(Work instructions)
[a] In the forum thread about Ali and Johnny, what did Johnny do with Ali's radio?
[b] Write what comes next in the forum thread about Ali and Johnny, picking up after its final post.

(Document passage)
# Ali was being a snot



## PhotonGuy (Jan 18, 2019)

Ali was being a snot for not talking with Johnny when all Johnny wanted to do was talk. There is much debate over whether Johnny or Daniel was in the right or wrong, Johnny snatched Ali's radio and slammed it in the sand and Daniel came charging at Johnny. What is sometimes mentioned but often overlooked was the fact that Ali was having an attitude. Johnny was asking for so little, as Johnny said so himself, "All I wanted to do was talk," if Ali had cooperated about talking with Johnny, then none of what happened would've happened.


----------



## Dirty Dog (Jan 18, 2019)




----------



## drop bear (Jan 18, 2019)

Girls don't have to talk to you if they don't want to.


----------



## CB Jones (Jan 18, 2019)

Agree.

Also Daniel poured water on Johnny at the party that led to the fight.

And an Mr miyagi assaulted minors


----------



## Headhunter (Jan 19, 2019)

I really hope this is a joke thread


----------



## _Simon_ (Jan 19, 2019)

But then the epic tournament showdown may never have occurred! [emoji14]

But yeah, she didn't have to talk to him if she didn't want to.


----------



## JR 137 (Jan 19, 2019)

Headhunter said:


> I really hope this is a joke thread


Not at all.


----------



## JR 137 (Jan 19, 2019)

PhotonGuy said:


> Ali was being a snot for not talking with Johnny when all Johnny wanted to do was talk. There is much debate over whether Johnny or Daniel was in the right or wrong, Johnny snatched Ali's radio and slammed it in the sand and Daniel came charging at Johnny. What is sometimes mentioned but often overlooked was the fact that Ali was having an attitude. Johnny was asking for so little, as Johnny said so himself, "All I wanted to do was talk," if Ali had cooperated about talking with Johnny, then none of what happened would've happened.


If she dumped him, she should’ve given him the courtesy of a reason why. Sure he was a little rude about it, but put yourself in his shoes. And at 18 years old. We’d all want answers. 

Daniel knew she was Johnny’s girl. Everyone did. He didn’t care. He just wanted what someone else already had.

When you mess with the bull, you get the horns. Some people don’t learn that lesson quickly enough.


----------



## JR 137 (Jan 19, 2019)

CB Jones said:


> Agree.
> 
> Also Daniel poured water on Johnny at the party that led to the fight.
> 
> And an Mr miyagi assaulted minors


I know. Johnny was minding his own business and rolling a joint. Who’s looking for trouble when they’re doing that? Especially when they’re on the toilet?

(Supplied material)
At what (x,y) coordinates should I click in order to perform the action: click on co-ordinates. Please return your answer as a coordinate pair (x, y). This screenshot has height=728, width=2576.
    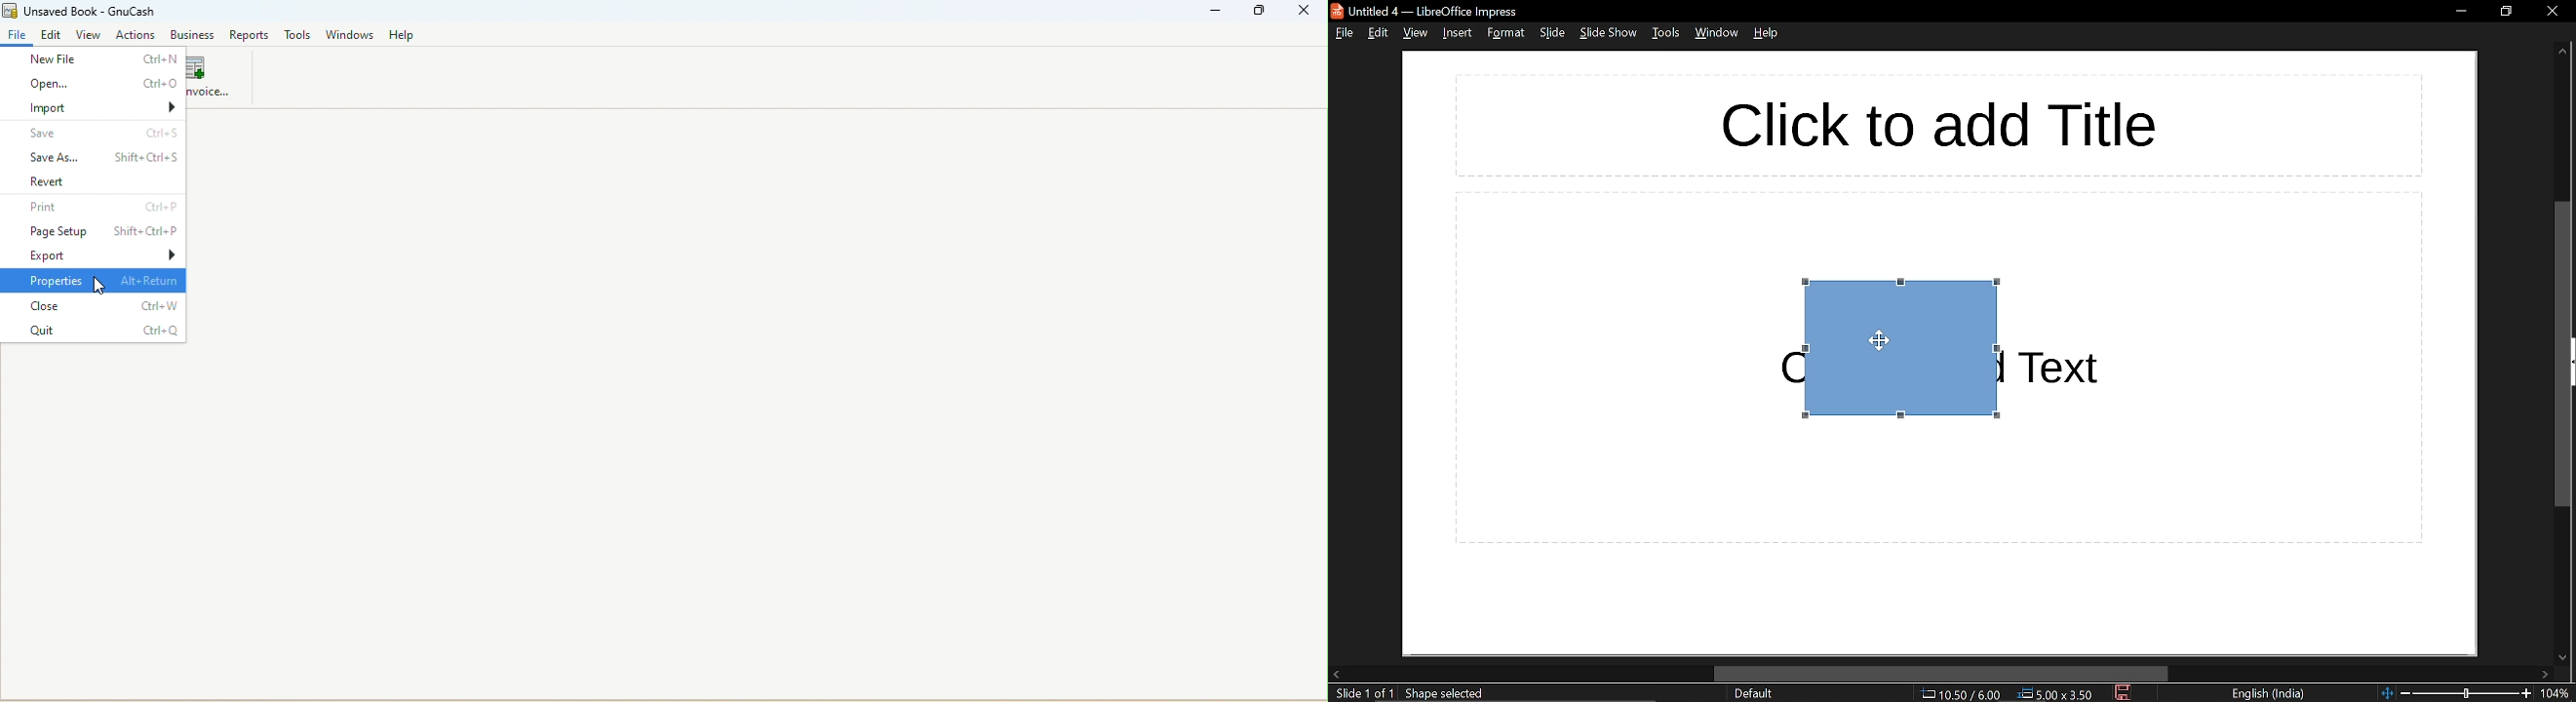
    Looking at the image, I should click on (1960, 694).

(Outputs by task)
[a] He snatched it and slammed it in the sand.

[b]
Daniel crosses the line way too many times. It was time to end the bullying and harassment. Would’ve worked if Mr. Miyagi didn’t assault and batter a bunch of kids. Yeah, he’s tough beating up a couple teenagers. Kreese showed everyone how much of a punk Miyagi really was when he didn’t back down at the dojo. Miyagi wasn’t so tough then, was he? I thought he pissed his pants when Kreese told him if Daniel didn’t show up they’d both get theirs. Probably why the camera was waist up instead of full body.


----------



## JR 137 (Jan 19, 2019)

And Ali is the real villain in the whole thing. She loved two guys fighting over her. She didn’t have any real interest in Daniel. Nor Johnny. She was playing both of them.

Proof? She miraculously fell in love with a USC football player on prom night. Sure. She was fooling around with him the whole time while stringing Daniel and Johnny along. Then she “accidentally” crashed Daniel’s car. Psycho.

I’ve seen women do this stuff quite a few times. Johnny and Daniel were too stupid to see it though. They were young and hadn’t seen that stuff before, so it’s hard to really fault them. And she was gorgeous, blinding them to her inner ugliness. If they were smart, they would’ve gotten with her friends as payback. Run through 2-3 of them then laugh about it over a few beers would’ve been the way to go if you ask me.

Hopefully the USC football guy hit and quit it like she deserved.


----------



## CB Jones (Jan 19, 2019)

Not to mention that later on Daniel trying to sell Miyagi's prized bonsai tree on the black market....just shows what kind of character he has.


----------



## JR 137 (Jan 19, 2019)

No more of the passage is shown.